A 500-mile hiking trail across Alaska? Advocates say the pandemic is a perfect time to start

Since the pandemic started, storefronts in towns around Alaska may have emptied, but trails?

“They’re jammed with people, and that’s all the trails — trails up in the Chugach all the trails here in town,” said former Alaska Governor Tony Knowles, standing on the Coastal Trail near downtown Anchorage.

Park use around Alaska is up over 150% since the start of the pandemic, according to data from Google, which is why Knowles says now is the perfect time to start thinking about a trail project even more ambitious than the Coastal Trail.

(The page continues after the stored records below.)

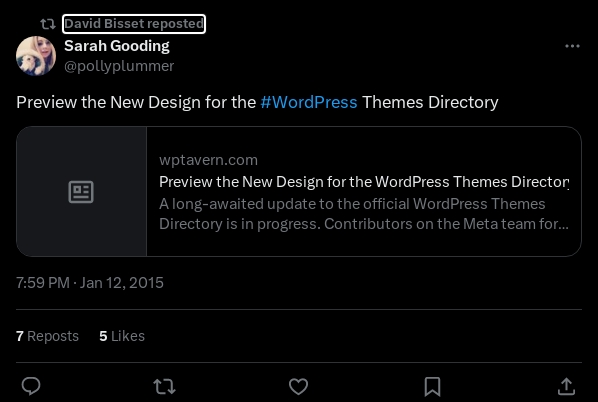Click the article placeholder icon in card
This screenshot has width=598, height=402.
tap(81, 192)
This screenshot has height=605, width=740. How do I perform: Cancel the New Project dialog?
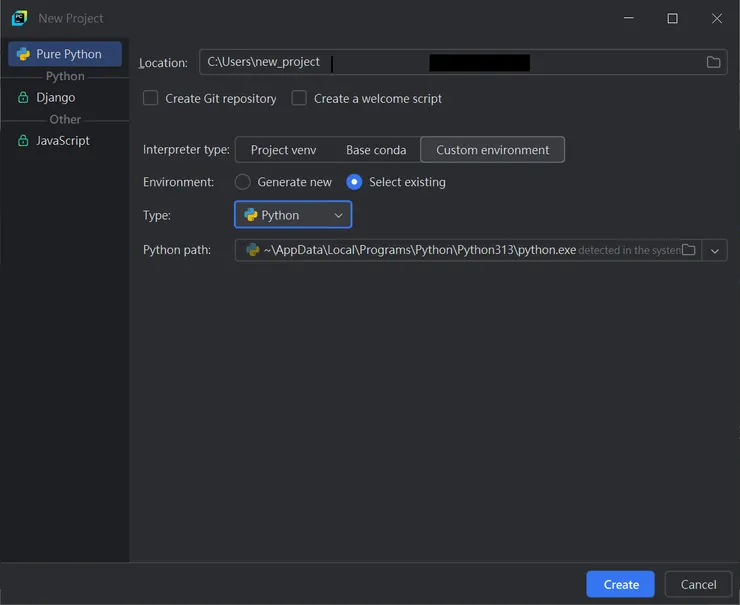698,584
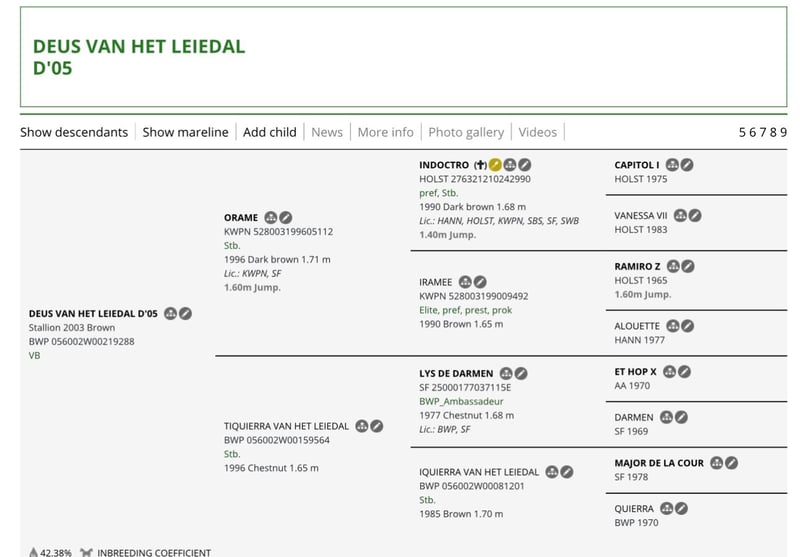This screenshot has height=557, width=800.
Task: Open the pedigree icon beside Et Hop X
Action: pyautogui.click(x=669, y=372)
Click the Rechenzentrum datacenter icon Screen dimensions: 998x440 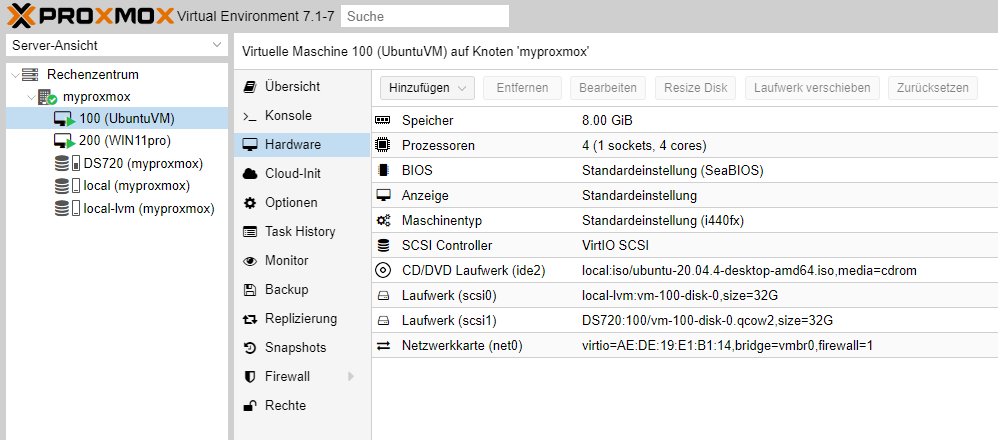[31, 75]
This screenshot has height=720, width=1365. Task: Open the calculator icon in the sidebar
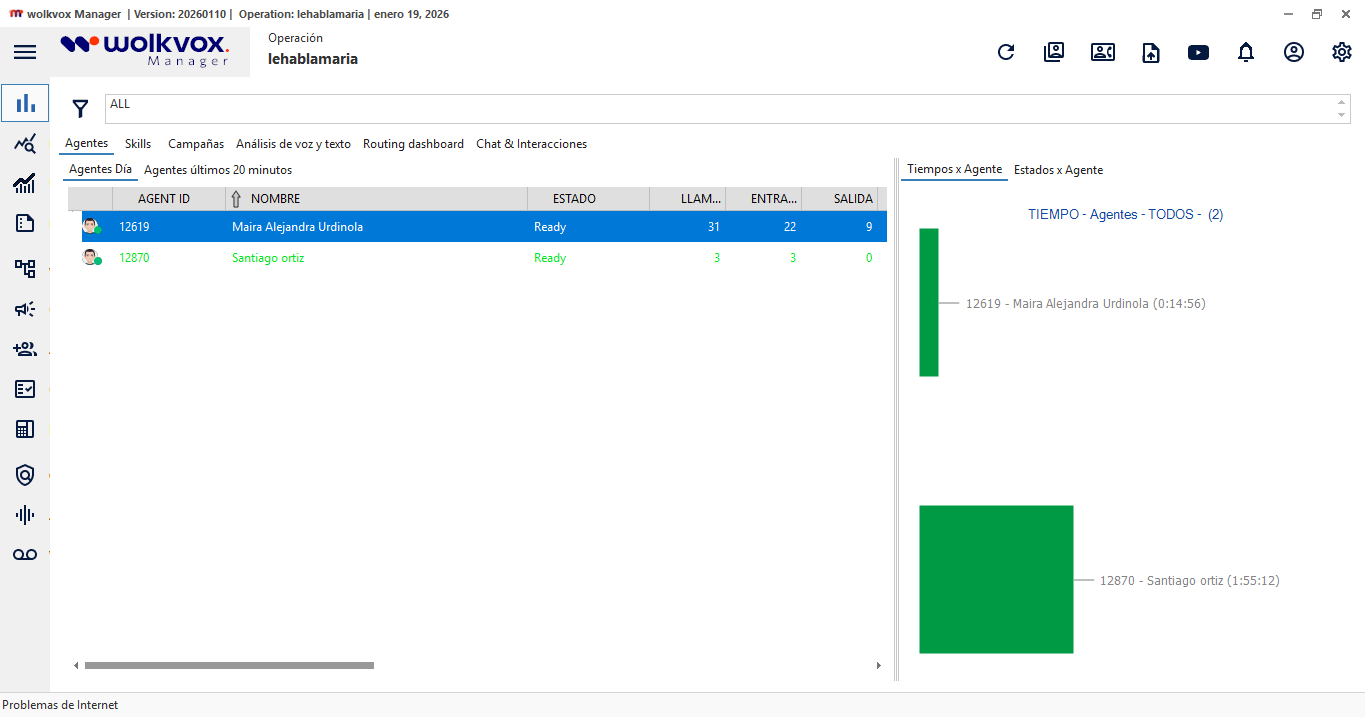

It’s called the Alaska Long Trail, and it would connect Seward to Fairbanks along 500 miles of existing and yet-to-be-built hiking trails. And that’s just the first section of it. Someday it could include 2,000 miles of trail stretching from the Panhandle in Southeast Alaska all the way to the North Slope.

While there are a lot of other issues that need funding during a pandemic and an economic crash, funding for the project might be easier than one might think. Federal programs, such as the recently-passed Great American Outdoors Act, could funnel millions into deferred trail maintenance projects. There are also foundations that might be willing to donate to the project for causes like climate change mitigation, promoting public health and wildlife enjoyment.